Digital Marketing Talent Lacking in Key Areas, Large Enterprises Say

November 11, 2013

OnlineMarketingInstitute-Digital-Marketing-Talent-Gaps-Nov2013Fewer than 1 in 10 large enterprise/brand organizations rate their marketing team’s current digital marketing knowledge as strong across all digital areas, finds a study [download page] by the Online Marketing Institute conducted with ClickZ and Kelly Services. That’s not to say that there are deficiencies all around, but rather that the team is strong in some digital areas, but weak or mediocre in others, according to 7 in 10 respondents. Confidence is lacking in some areas more than others.

Currently, about 3 in 4 respondents consider it important or very important for applicants to have analytics skills, but only 37% believe that their current employees are stronger or much stronger compared to the competition. Email marketing is the next-most important skill for applicants (73% considering it important) – and while respondents are a bit more confident in their employees, only 46% believe them to be stronger than other teams.

Confidence is weakest in mobile and marketing automation, with just 29% of respondents considering their teams to be better than the competition in those areas. And while respondents are a bit more enthusiastic about their teams’ skills when it comes to content marketing (41% rating their team better than the rest) and social media (40%), those skills are also more highly valued.

It bears noting that the sample size is quite small. While there were almost 750 respondents to the survey who have a need for digital marketing talent, the above data is confined to the 89 respondents from large enterprises (brand/enterprise organizations employing at least 100 individuals). Still, the preponderance of research supports these respondents’ positions. For example, a Duke University study found that on a 7-point scale (7 = has the right talent), almost 4 in 10 CMOs rated their company’s analytics talent as a 1 (12.9%) or 2 (25.4%). Other research has shown a large portion of agencies and production companies pointing to their clients’ social and content marketing talent gaps.
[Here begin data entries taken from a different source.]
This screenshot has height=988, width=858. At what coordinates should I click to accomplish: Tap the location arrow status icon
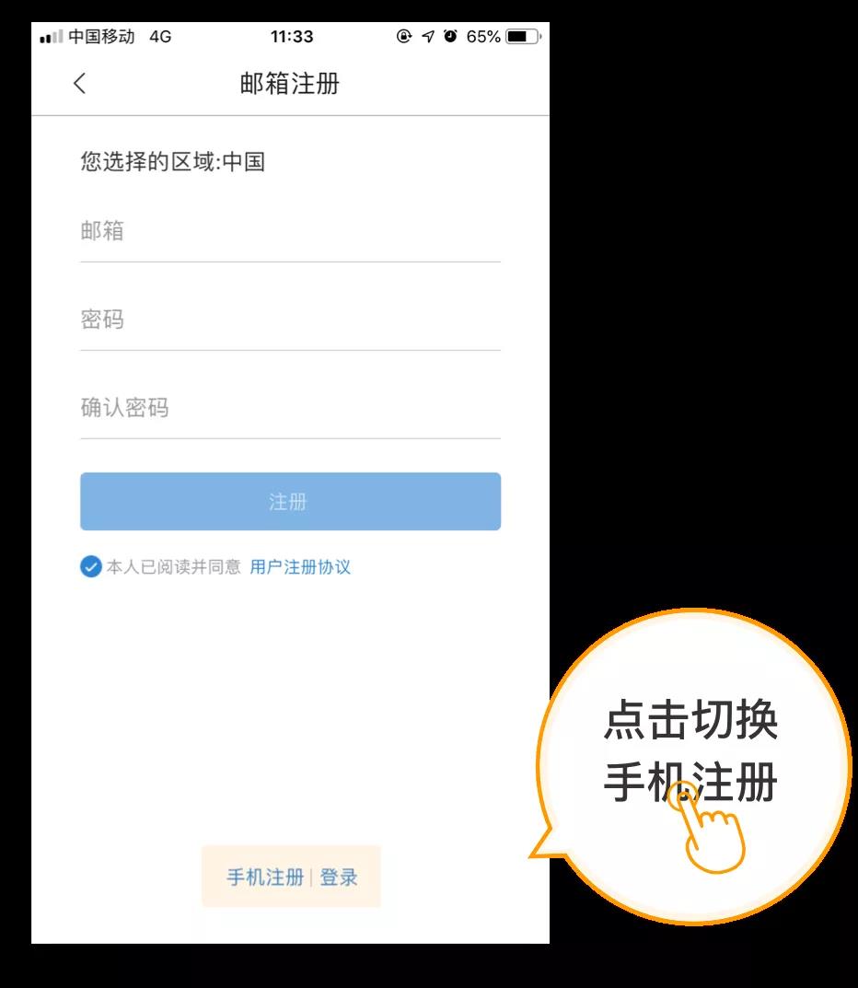(x=428, y=36)
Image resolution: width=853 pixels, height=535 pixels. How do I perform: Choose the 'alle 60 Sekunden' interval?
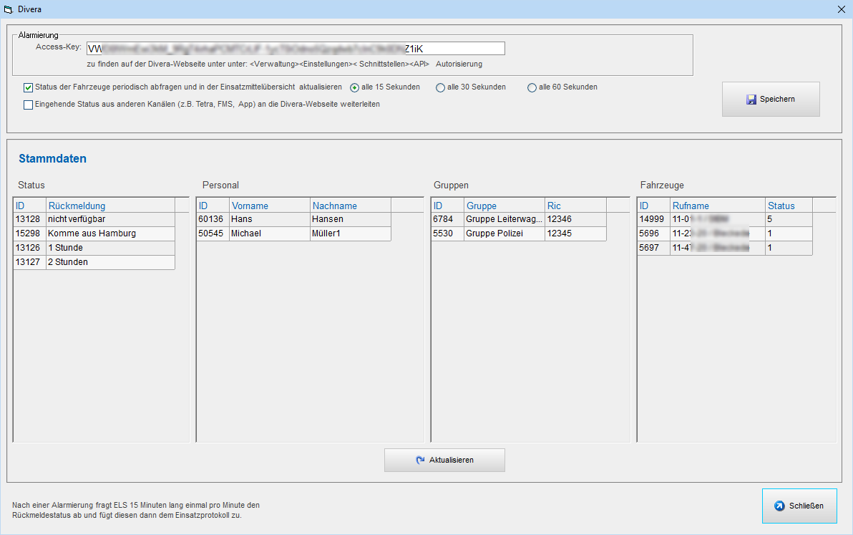point(532,87)
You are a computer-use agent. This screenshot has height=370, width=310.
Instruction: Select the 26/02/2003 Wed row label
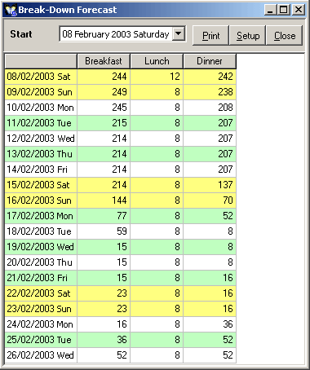point(41,355)
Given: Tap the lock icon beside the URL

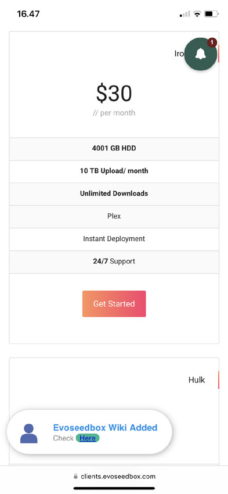Looking at the screenshot, I should tap(75, 476).
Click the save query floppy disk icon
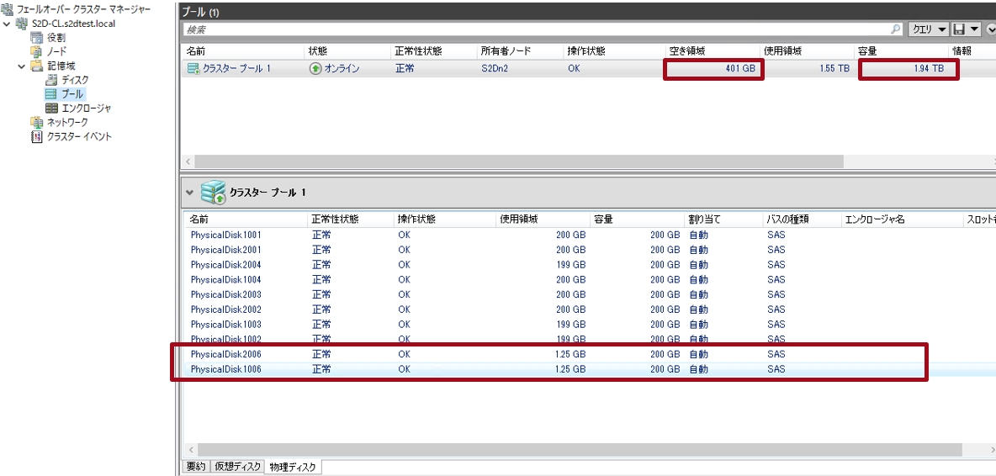This screenshot has width=996, height=476. click(x=959, y=29)
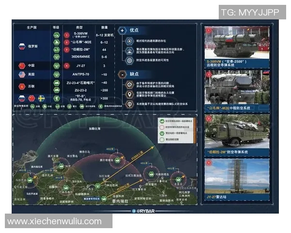The width and height of the screenshot is (291, 233).
Task: Click the red number 1 badge beside S-300VM
Action: [x=67, y=35]
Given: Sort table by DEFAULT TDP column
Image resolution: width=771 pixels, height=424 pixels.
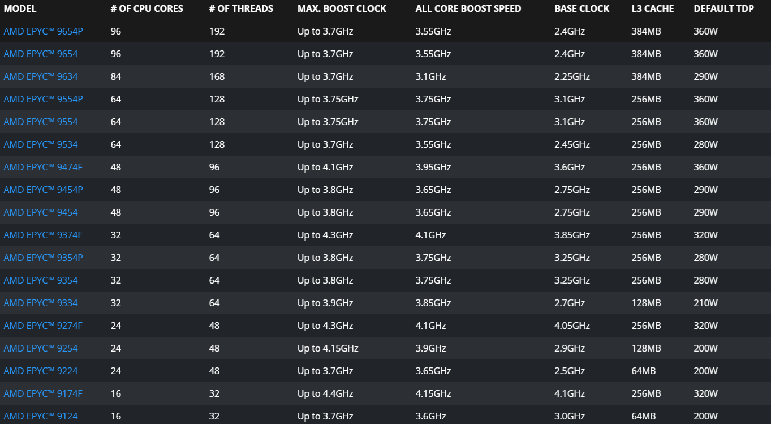Looking at the screenshot, I should [723, 8].
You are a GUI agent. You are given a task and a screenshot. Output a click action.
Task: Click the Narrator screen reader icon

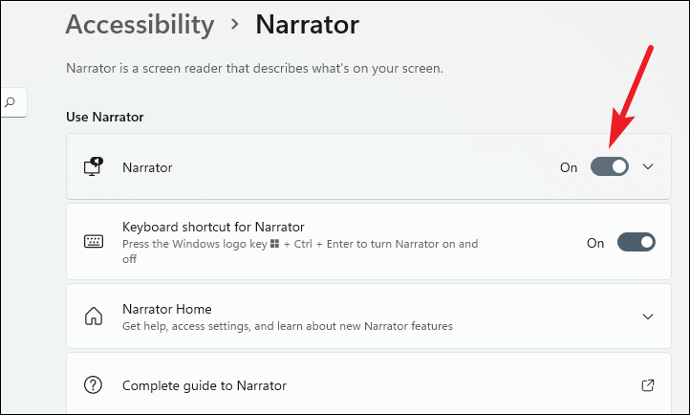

Add that all up and it’s easier to see why only a minority of marketers feel that their companies are proficient in digital marketing.

Resources are – unsurprisingly – a culprit. 4 in 10 large enterprises complain of not being able to fund the talent necessary for their workload, and more than one-third believe that new grads don’t have the necessary experience. Some find fault in their own practices: only 1 in 3 are satisfied with the way their company assesses new hires. But even with all of that, only 3 in 10 say their company will introduce a formal training program to improve internal digital marketing talent.

And then there’s this: 7 in 10 respondents from large enterprises agree that they’ve seen a sense of entitlement among young hires. Oh, those lazy, entitled Millennials!

About the Data: The web-based survey was fielded from August 18-26, 2013.